### What you should do
Copy out the data word for word. The images are not part of the copy.
*** Dataset entries ***
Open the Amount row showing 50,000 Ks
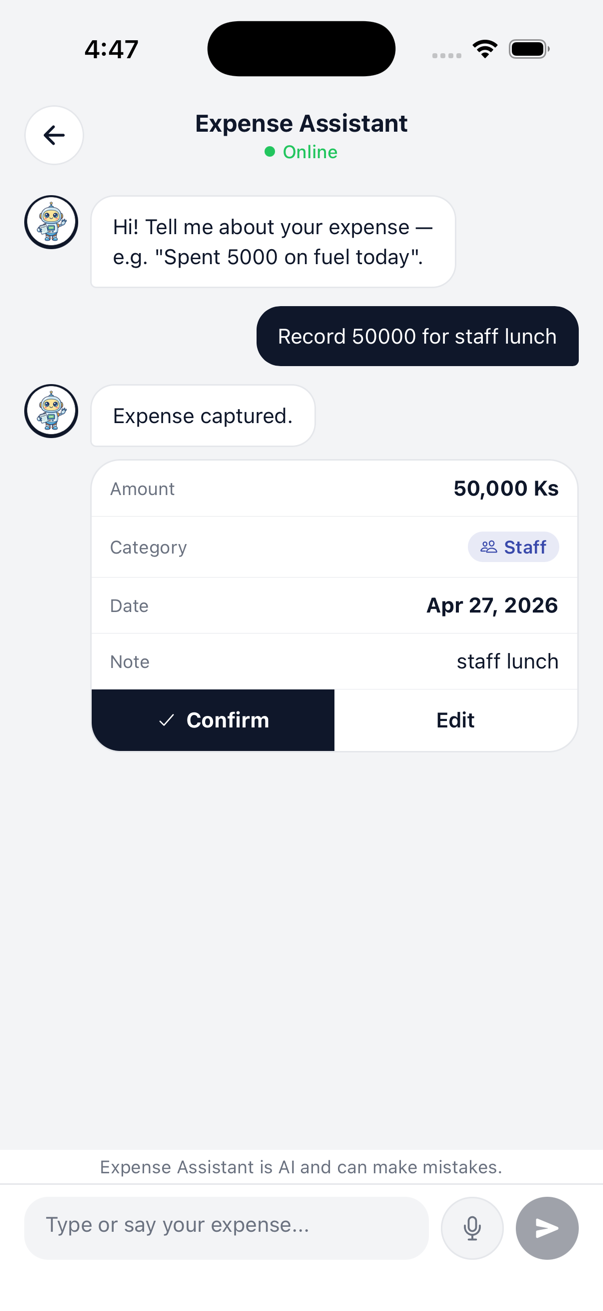The width and height of the screenshot is (603, 1311). tap(334, 488)
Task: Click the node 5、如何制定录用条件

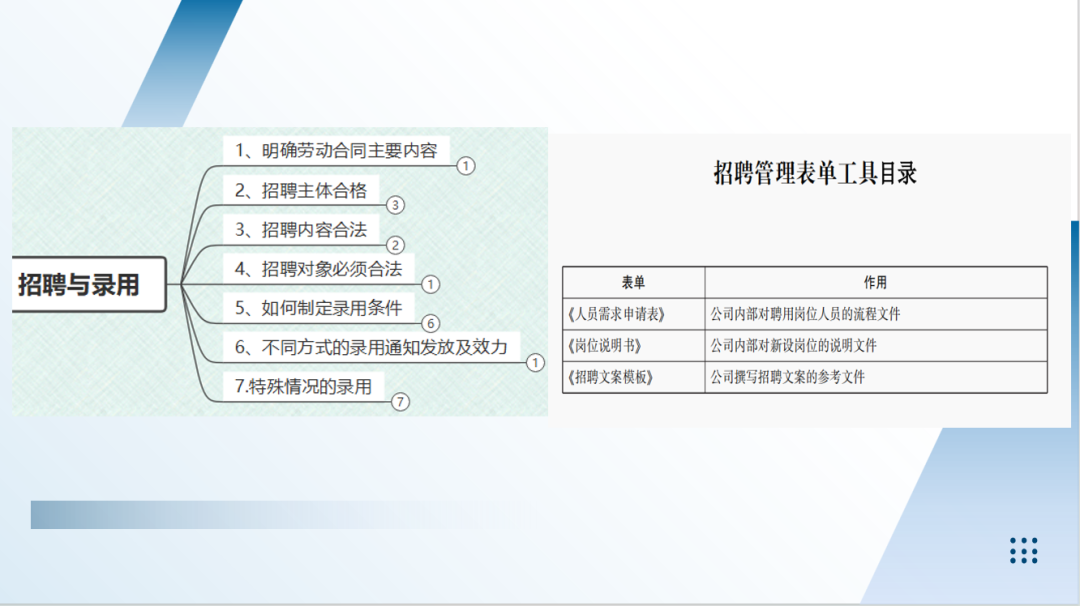Action: (320, 307)
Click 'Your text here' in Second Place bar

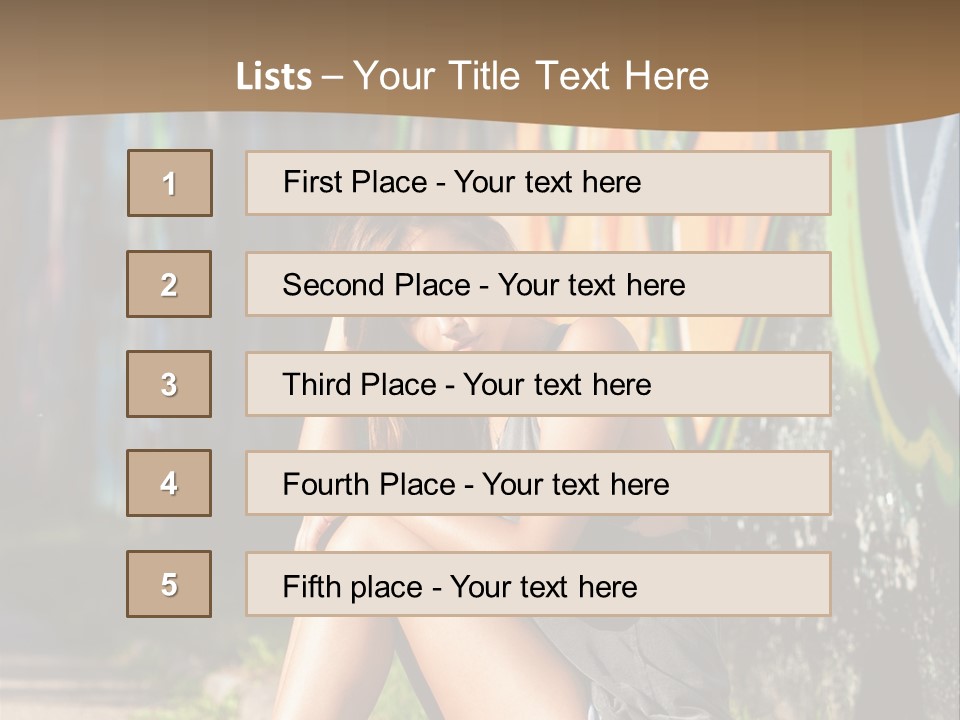coord(591,285)
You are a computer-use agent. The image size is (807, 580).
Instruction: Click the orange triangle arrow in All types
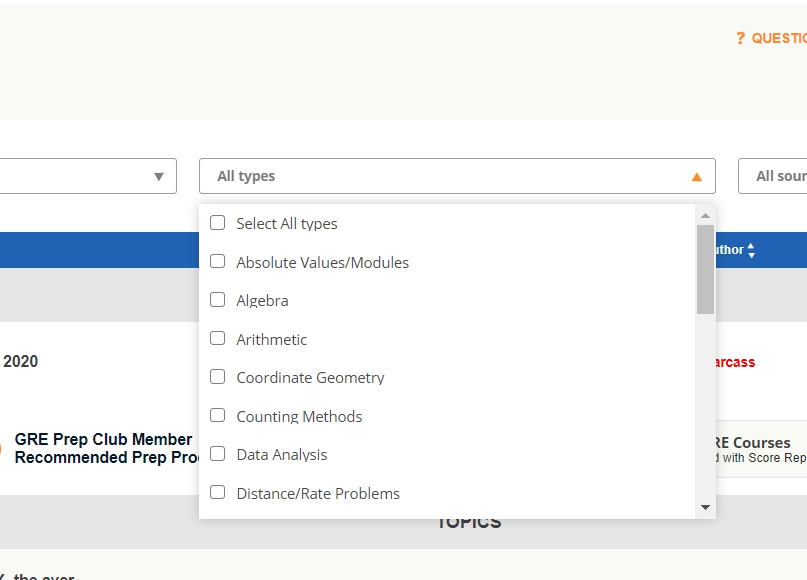pos(697,177)
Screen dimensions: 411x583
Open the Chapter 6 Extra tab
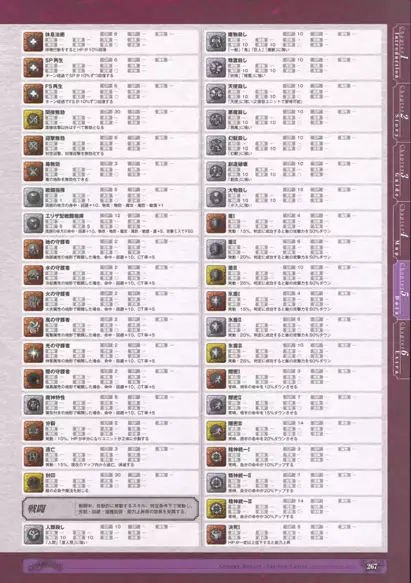tap(401, 349)
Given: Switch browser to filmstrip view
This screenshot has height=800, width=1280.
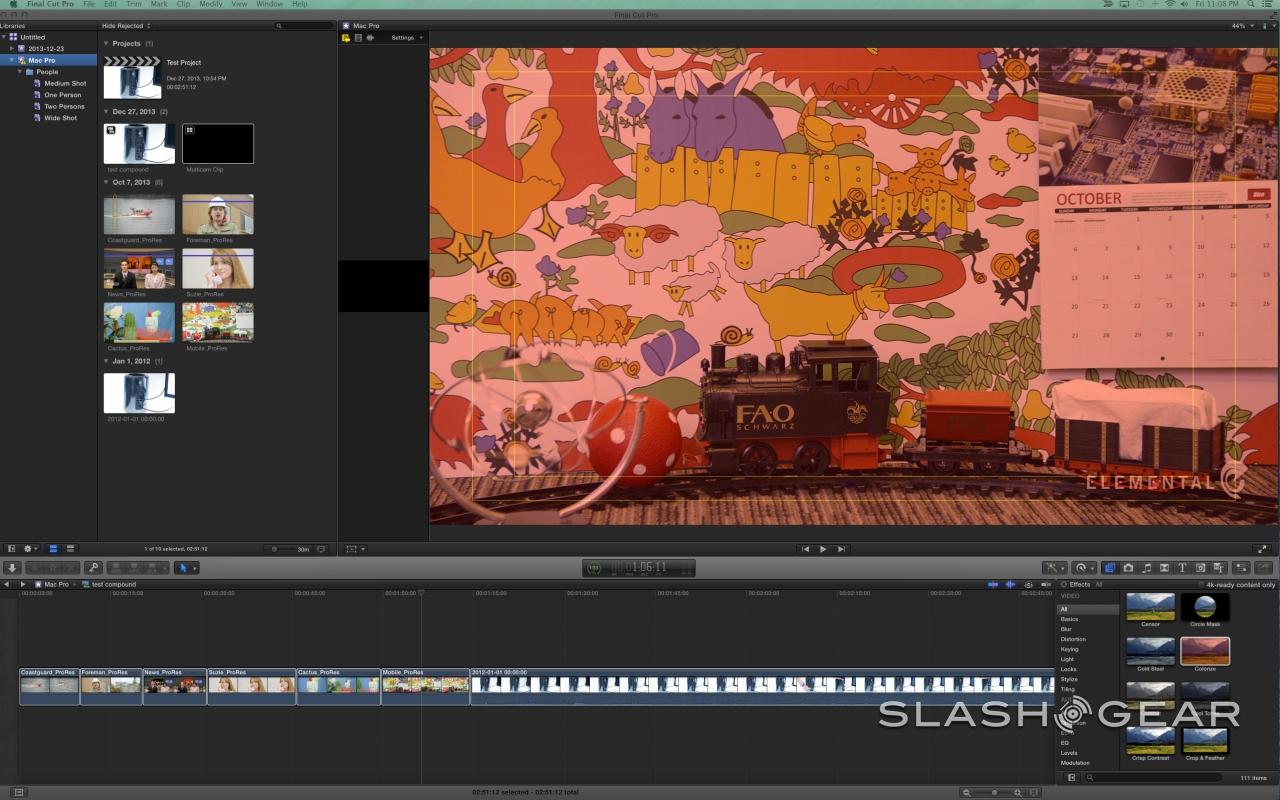Looking at the screenshot, I should coord(54,549).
*** End of Dataset entries ***
### Exercise answer
Open the Amount row showing 50,000 Ks
The width and height of the screenshot is (603, 1311). tap(334, 488)
Task: Click the node 5、如何制定录用条件

Action: (320, 307)
Click 'Your text here' in Second Place bar

coord(591,285)
You are a computer-use agent. The image size is (807, 580).
Instruction: Click the orange triangle arrow in All types
pos(697,177)
Screen dimensions: 411x583
Open the Chapter 6 Extra tab
tap(401, 349)
Given: Switch browser to filmstrip view
This screenshot has height=800, width=1280.
Looking at the screenshot, I should coord(54,549).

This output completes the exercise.